Erneut werden die Nerven des Zuschauers (ob nun blutlüstern oder mit schwachem Magen) ordentlich strapaziert. Enthauptete Bösewichte, Knochenbrüche, gehäutete Menschen, Organ-Entnahmen im “Doktor Bibber”-Stil und Fegefeuer-Interpretationen, die Katholik ein paar schlaflose Nächte bereiten dürften. In Staffel 1 stand sich das blutrünstige Treiben immer wieder selbst im Weg und sorgte gerade mit der Hauptthematik dafür, dass nur schwer eine Distanz zum Gesehenen aufgebaut werden konnte. In der zweiten Staffel gelingt dies wesentlich besser.

„Holy giblets! I’m standing in the middle of a goddamned gold mine of blood and guts!“

Nick Sax in Happy!

Humor, der sich entfalten kann

Der Fokus der Geschichte liegt nach den Geschehnissen der vorigen Staffel auf Nick und seiner Tochter, die sich erst einmal aneinander gewöhnen müssen. Diese skurrile, aber nicht unemotionale Vater-Tochter-Geschichte bildet eine ganz andere Basis, als bisher. Während Happy! zuletzt mit seinem Mix aus schwarzem Humor und heftigen Themen wie Kinderentführung und Pädophilie über seine eigenen Beine stolperte, geht es diesbezüglich etwas sanfter zu.

Vor allem der Humor der Serie kann sich nun vollends in einem Lachen entfalten und muss nicht im Hals verharren. Wenn Nick und Hailey etwa zu Beginn gemeinsam ihre Kohle bei Pferderennen verwetten, ist das ein einfallsreicher Bonding-Moment, der nicht nur folgerichtig ist, sondern auch eine Menge Spaß macht. Trotzdem scheut sich die Serie nicht davor, angesichts von Nicks ultrabrutalem Charakter auch einige pädagogischen Fragen anzusprechen: Welchen Einfluss hat das brutale Treiben des Vaters auf das Verhalten der Tochter? Was bedeutet es, wirkliche Verantwortung für sich und andere zu übernehmen? Warum sollte man traumatische Erlebnisse nicht einfach unter den Teppich kehren?
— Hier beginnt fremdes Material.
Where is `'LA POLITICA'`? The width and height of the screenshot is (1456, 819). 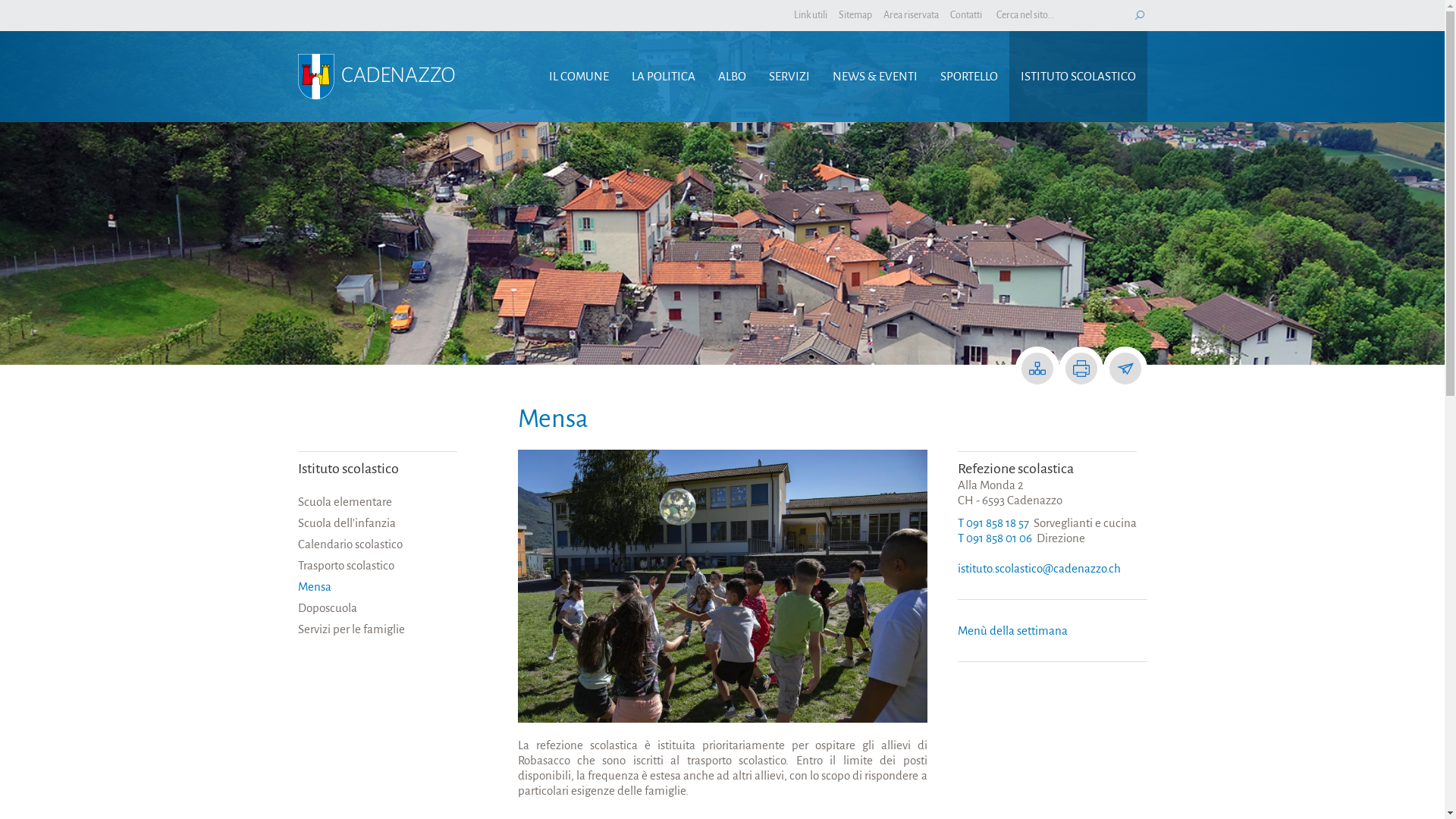
'LA POLITICA' is located at coordinates (620, 76).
Diese Fragen bringen, obgleich nicht immer beantwortet, eine neue Tiefe in die Serie.

Optischer und auditiver Leckerbissen

Eins steht von der ersten Sekunde an fest: Happy! – Staffel 2 ist visuell absolut beeindruckend. Hier wurde in keiner einzigen Szene geschludert. Im Gegenteil: jedes Setting ist mit Liebe zum Detail ausgestattet, die Kamera-Arbeit höchst kreativ und eigenwillig und die Dynamik zwischen Performance und Schnitt ist genau so, wie wir uns das in Zeiten von YouTube auch wünschen. Die Action ist kongenial choreografiert und inszeniert, das Sounddesign so brachial wie der Dickschädel des Protagonisten und die Effekte so lupenrein wie auch wirkungsvoll.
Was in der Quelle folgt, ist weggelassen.